New look at Bally’s; Ohio hits a speed bump

Our East Coast correspondent visited Bally’s Atlantic City to check out its revisions and we’ll let his photos tell the story:

“If you count the the new Player’s Club carpet, the high limit room carpet, the old carpet to the parking garage, the new carpet around the new lobby bar, along with the four below, that’s a total of eight colors/patterns of carpet on the main Bally’s floor.”

Finally, here is the al fresco pub, The Yard:

Best wishes from the seaside!

Since it is usually a pace car for gambling in the United States, the latest numbers from Ohio suggest that the bloom may be coming off the rose of gaming’s 2021-2 recovery. Revenues, while still well above 2019 levels, were 3.5% down from May 2021 for an overall gross of $201.5 million. Even seemingly impervious MGM Northfield Park was down 2.5%, coming in at $24.5 million and still comfortably at the top of the heap. Jack Cleveland, finally living up to its promise, was relatively close behind, flat at $22.5 million. Then came Hollywood Columbus with $22 million (-5%) and Hard Rock Cincinnati, defying the market with an 11% leap to $21 million (close proximity to casino-denied Kentuckians is obviously not hurting its cause). Hollywood Toledo logged in with $20.5 million (-5%), infinitesimally behind Scioto Downs‘ $20.5 million and change (-3.5%).

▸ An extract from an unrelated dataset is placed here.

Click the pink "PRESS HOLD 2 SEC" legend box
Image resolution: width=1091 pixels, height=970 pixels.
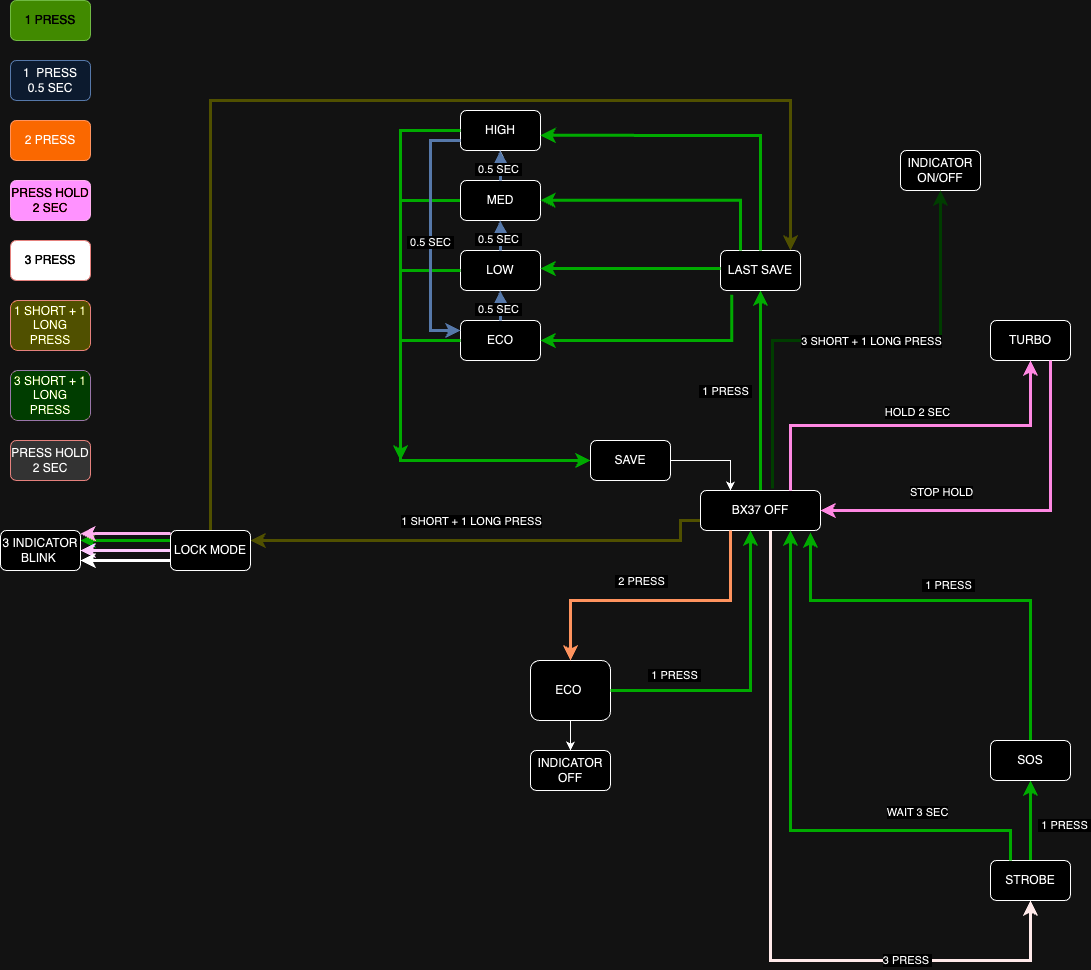click(x=50, y=200)
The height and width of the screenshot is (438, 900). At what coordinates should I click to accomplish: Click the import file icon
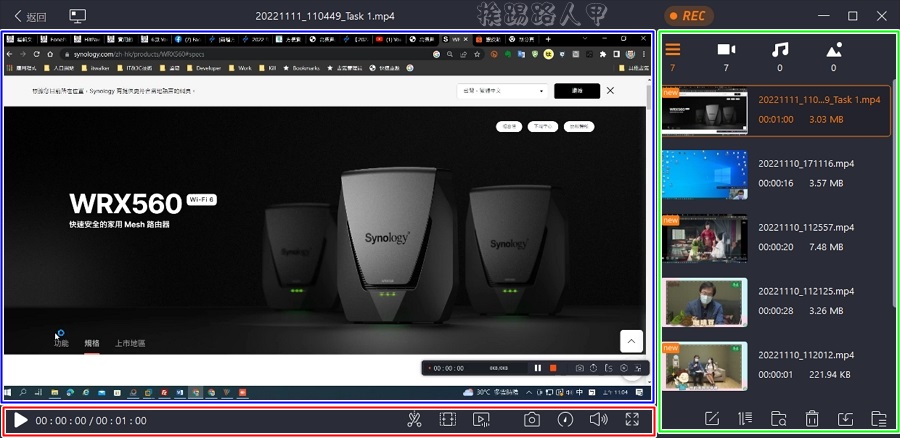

Jack Thistledown stumbled badly, falling 17% to $16 million, while Miami Valley Gaming slipped 4% to $19 million. Belterra Park was down 6% to $8 million, while neither of Penn National Gaming‘s outlying racinos was immune from the negative economic forces. Hollywood Dayton slid 9% to $13 million and Hollywood Mahoning Valley dipped 2% for $14 million.